Cyclistic-bike-sharing-analysis

Case Study: How Does a Bike-Share Navigate Speedy Success?

The purpose of this document is to consolidate downloaded Divvy data into a single dataframe and then conduct simple analysis to help answer the key question: “In what ways do members and casual riders use Divvy bikes differently?”

Introduction

This exploratory analysis case study is towards Capstome project requirement for [Google Data Analytics Professional Certificate]. The case study involves a bikeshare company's data of its customer's trip details over a 12 month period for 2020.

The analysis will follow the 6 phases of the Data Analysis process: Ask, Prepare, Process, Analyze, and Act.
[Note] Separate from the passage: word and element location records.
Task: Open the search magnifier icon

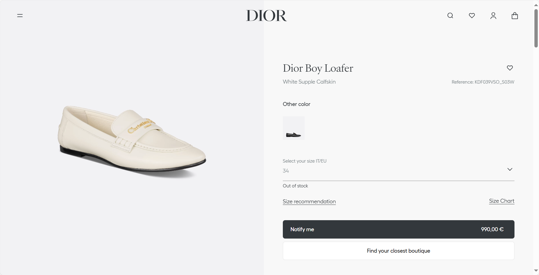Action: [x=450, y=16]
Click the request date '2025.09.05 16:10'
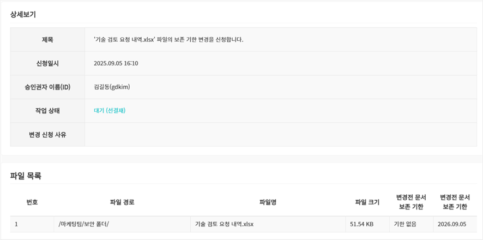Screen dimensions: 483x240 coord(116,63)
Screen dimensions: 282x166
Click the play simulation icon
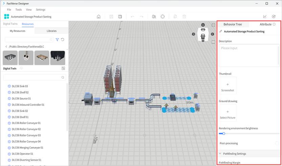(x=274, y=16)
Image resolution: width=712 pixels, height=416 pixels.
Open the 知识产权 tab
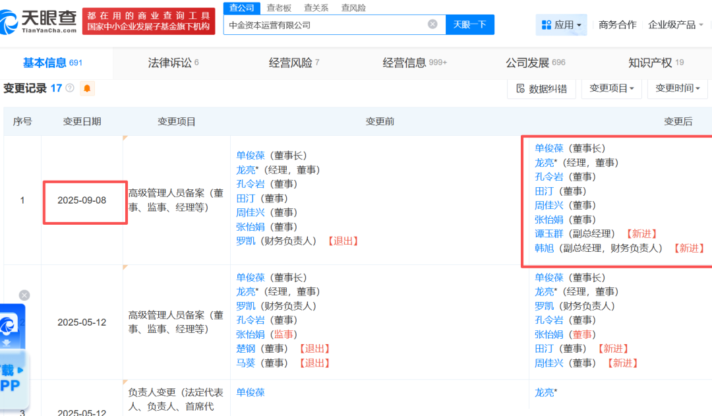point(655,63)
A brief explanation of these processes:

Ask

Ask effective questions
Define the scope of the analysis
Define what success looks like

Prepare

Verify data’s integrity
Check data credibility and reliability
Check data types
Merge datasets

Process

Clean, Remove and Transform data
Document cleaning processes and results

Analyze

Identify patterns
Draw conclusions
Make predictions

Create effective visuals
Create a story for data
Share insights to stakeholders

Act

Give recommendations based on insights
Solve problems
Create something new

1. Ask

Scenario

Marketing team needs to design marketing strategies aimed at converting casual riders into annual members. In order to do that, however, the marketing analyst team needs to better understand how annual members and casual riders differ.

Stakeholders:

Director of marketing
Cyclistic executive team

Objective

Hence, the objective for this analysis is to throw some light on how the two types of customers: annual members and casual riders, use Cyclistic bikeshare differently, based on few parameters that can be calculated/ obtained from existing data.

Deliverables:

Insights on how annual members and casual riders use Cyclistic bikes differently
Provide effective visuals and relevant data to support insights
Use insights to give three recommendations to convert casual riders to member riders

2. Prepare

Data Source

A total of 12 CSV files have been made available for each month starting from January 2020 to December 2020. Each file captures the details of every ride logged by the customers of Cyclistic. This data that has been made publicly available has been scrubbed to omit rider's personal information.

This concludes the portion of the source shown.